• Problem details
Each of the following records is to be printed verbatim.

• Given information
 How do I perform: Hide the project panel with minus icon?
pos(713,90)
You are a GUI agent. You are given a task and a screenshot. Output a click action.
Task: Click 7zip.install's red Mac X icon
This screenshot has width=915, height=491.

• Task solution
 How do I perform: Hide the project panel with minus icon?
pos(713,90)
You are a GUI agent. You are given a task and a screenshot. Output a click action.
Task: Click 7zip.install's red Mac X icon
This screenshot has width=915, height=491.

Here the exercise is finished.